Several times the master.passwd file has been corrupt after rebooting, and had
to be restored... interestingly it has been corrupt in the exact same way
each time... overwritten by a chunk of our named.conf. Both the password file
and named.conf are re-written freqently by a cron script often on this
system... so it would seem to indicate that whatever is the problem it may be
triggered to file writing. (We were paranoid that something had gone wrong
with our scripts, causing them to overwrite the master.passwd file somehow...
but, overwriting the master.passwd file would not cause a box to lock to the
point of not responding at all to pings, would it? And also we disabled those
cron scripts, and the box still eventually locked up... though at least the
password files were not corrupt in these cases).
Also we're not sure how this could be related to our current prime suspect,
NFS, as the password files are not on a NFS related partition.
Even despite the severity of the current situation, we are reluctant to revert
to 1.5.3, due to other fixes and features now in 1.6.1.

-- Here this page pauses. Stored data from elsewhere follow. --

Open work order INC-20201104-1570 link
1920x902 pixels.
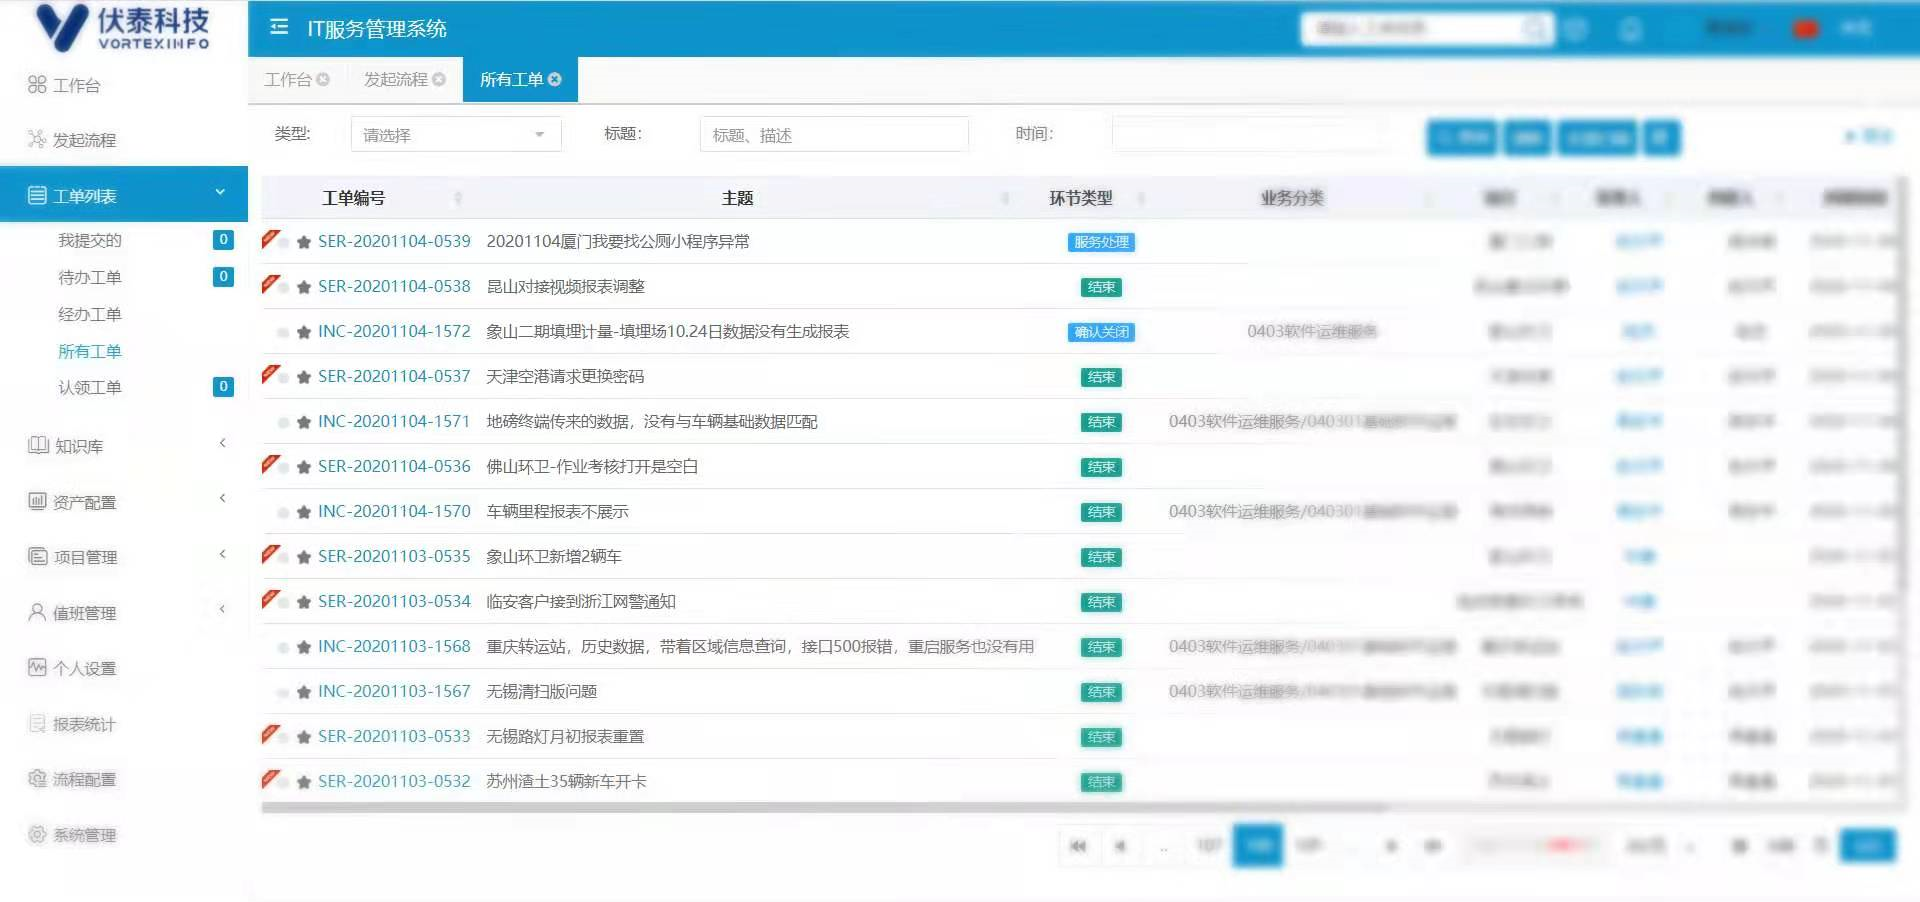394,511
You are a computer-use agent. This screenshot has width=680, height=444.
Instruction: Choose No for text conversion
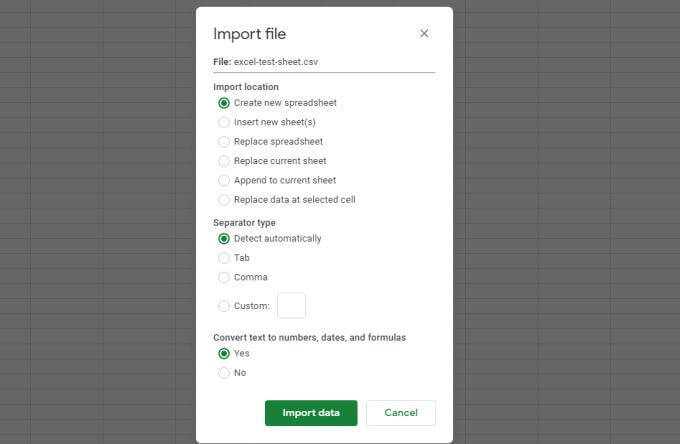224,373
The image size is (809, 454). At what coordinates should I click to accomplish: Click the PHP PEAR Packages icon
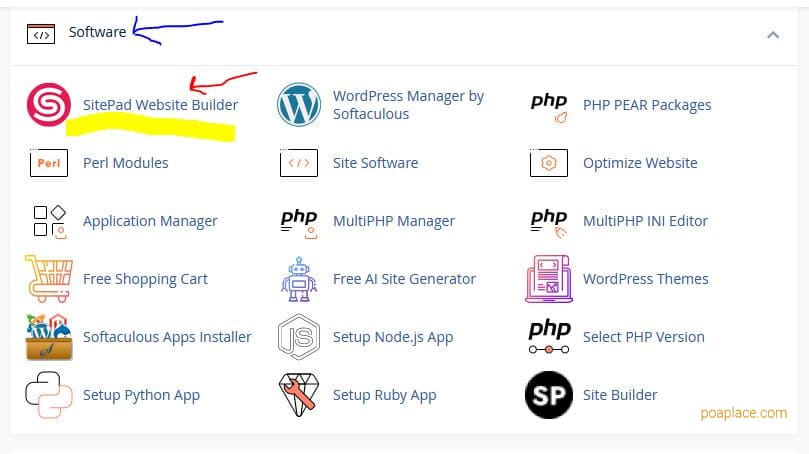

We are actually tracking and running -current now for about a week, in hopes
that some new work might fix the problem (and not cause more problems), but
so far our situation has not changed.
Does anyone have any suggestions regarding how we might best approach
determining what exactly the problem is, so hopefully to be able to fix it,
or provide information back to the NetBSD project which may be useful.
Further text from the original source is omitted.